Task objective
The output must be the data, printed exactly as written.

Data for analysis Block Start

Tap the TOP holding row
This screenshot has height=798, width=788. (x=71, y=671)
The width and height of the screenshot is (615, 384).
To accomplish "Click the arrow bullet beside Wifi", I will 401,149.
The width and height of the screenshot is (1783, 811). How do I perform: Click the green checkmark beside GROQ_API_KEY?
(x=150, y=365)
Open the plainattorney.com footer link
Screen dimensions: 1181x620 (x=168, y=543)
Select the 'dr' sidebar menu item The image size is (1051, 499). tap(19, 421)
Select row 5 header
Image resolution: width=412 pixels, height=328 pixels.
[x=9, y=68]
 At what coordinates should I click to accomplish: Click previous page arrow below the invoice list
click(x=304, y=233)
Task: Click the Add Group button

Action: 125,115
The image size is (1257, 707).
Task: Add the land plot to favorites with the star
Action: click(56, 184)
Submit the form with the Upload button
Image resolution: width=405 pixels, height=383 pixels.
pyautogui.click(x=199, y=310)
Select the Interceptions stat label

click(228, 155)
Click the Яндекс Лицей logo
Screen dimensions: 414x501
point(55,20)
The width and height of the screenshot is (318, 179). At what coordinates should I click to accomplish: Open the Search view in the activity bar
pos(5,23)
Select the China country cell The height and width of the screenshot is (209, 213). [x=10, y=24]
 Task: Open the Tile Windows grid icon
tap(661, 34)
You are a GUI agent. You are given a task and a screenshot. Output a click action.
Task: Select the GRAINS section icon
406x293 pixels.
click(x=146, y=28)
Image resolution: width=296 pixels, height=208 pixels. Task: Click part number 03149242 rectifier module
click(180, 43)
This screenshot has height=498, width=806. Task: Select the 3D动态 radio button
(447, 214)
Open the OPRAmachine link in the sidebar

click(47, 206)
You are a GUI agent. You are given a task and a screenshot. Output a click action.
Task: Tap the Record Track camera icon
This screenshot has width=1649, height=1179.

Data for analysis Block End

Task output
Tap the TOP holding row
This screenshot has height=798, width=788. (x=71, y=671)
The width and height of the screenshot is (615, 384).
To accomplish "Click the arrow bullet beside Wifi", I will 401,149.
The width and height of the screenshot is (1783, 811). How do I perform: Click the green checkmark beside GROQ_API_KEY?
(x=150, y=365)
Open the plainattorney.com footer link
Screen dimensions: 1181x620 (x=168, y=543)
Select the 'dr' sidebar menu item The image size is (1051, 499). tap(19, 421)
Select row 5 header
Image resolution: width=412 pixels, height=328 pixels.
[x=9, y=68]
 At what coordinates should I click to accomplish: Click previous page arrow below the invoice list
click(x=304, y=233)
Task: Click the Add Group button

Action: 125,115
The image size is (1257, 707).
Task: Add the land plot to favorites with the star
Action: click(56, 184)
Submit the form with the Upload button
Image resolution: width=405 pixels, height=383 pixels.
pyautogui.click(x=199, y=310)
Select the Interceptions stat label

click(228, 155)
Click the Яндекс Лицей logo
Screen dimensions: 414x501
point(55,20)
The width and height of the screenshot is (318, 179). At what coordinates should I click to accomplish: Open the Search view in the activity bar
pos(5,23)
Select the China country cell The height and width of the screenshot is (209, 213). [x=10, y=24]
 Task: Open the Tile Windows grid icon
tap(661, 34)
You are a GUI agent. You are given a task and a screenshot. Output a click action.
Task: Select the GRAINS section icon
406x293 pixels.
click(x=146, y=28)
Image resolution: width=296 pixels, height=208 pixels. Task: Click part number 03149242 rectifier module
click(180, 43)
This screenshot has height=498, width=806. Task: Select the 3D动态 radio button
(447, 214)
Open the OPRAmachine link in the sidebar

click(47, 206)
You are a GUI agent. You are given a task and a screenshot. Output a click action.
Task: Tap the Record Track camera icon
This screenshot has width=1649, height=1179.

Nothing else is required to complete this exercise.